Task directions: Count the lines of the listing below that contain the word "computer" and reply with only that number.

Material supplied:
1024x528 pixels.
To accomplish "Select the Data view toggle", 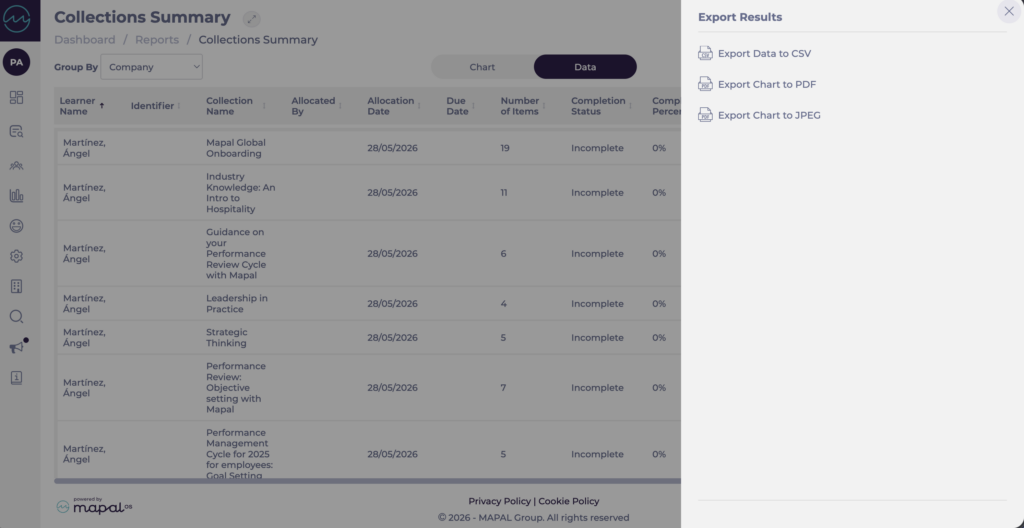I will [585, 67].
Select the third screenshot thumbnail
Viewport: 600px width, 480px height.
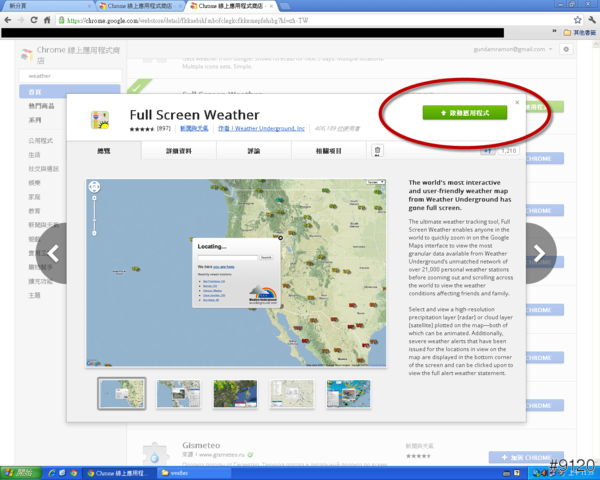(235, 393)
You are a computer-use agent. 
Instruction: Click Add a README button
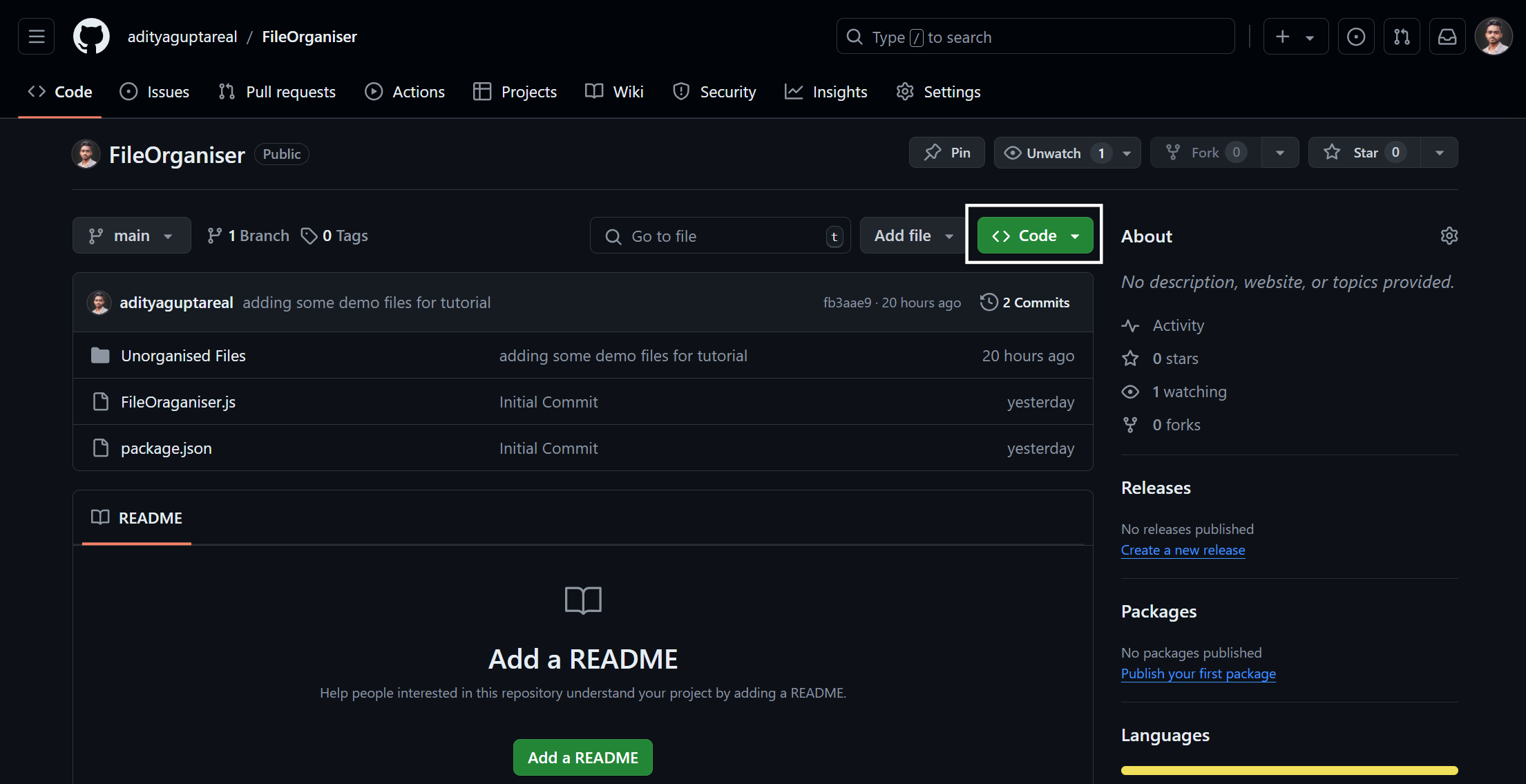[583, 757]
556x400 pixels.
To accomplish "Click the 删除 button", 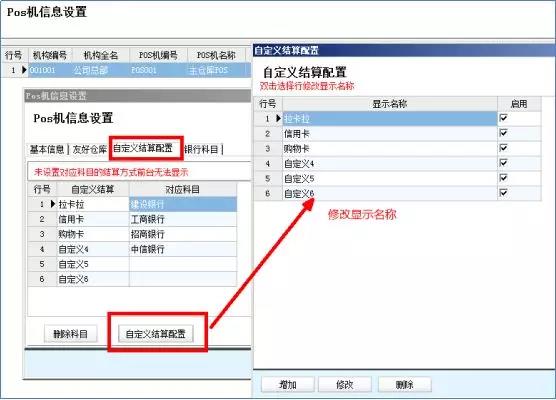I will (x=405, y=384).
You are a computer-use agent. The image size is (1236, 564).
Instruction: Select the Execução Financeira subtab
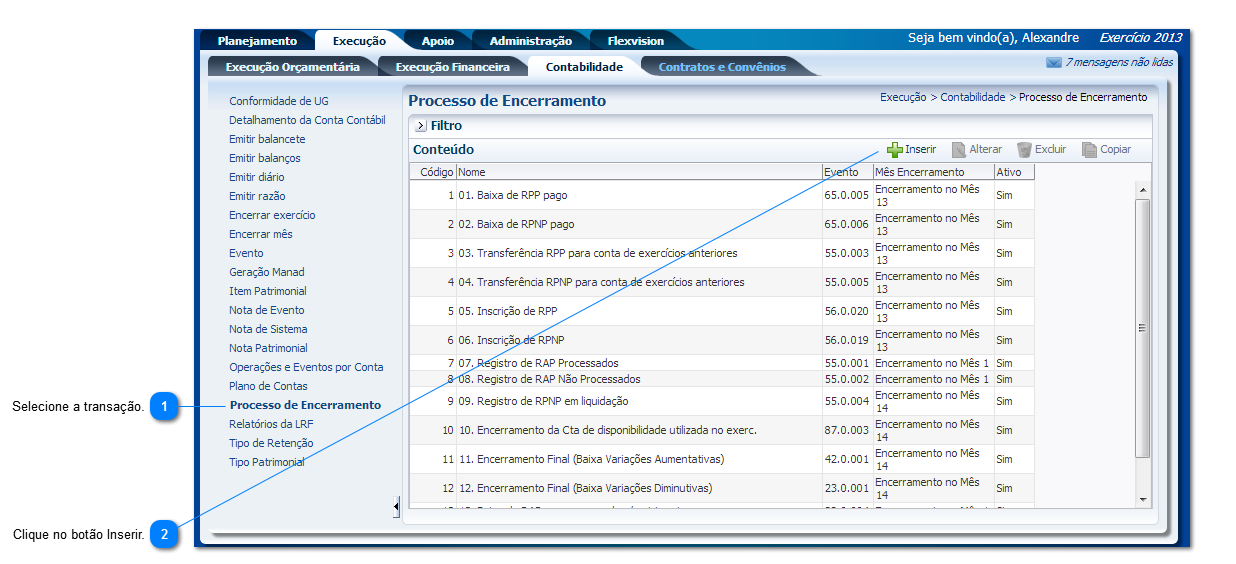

Right answer: 2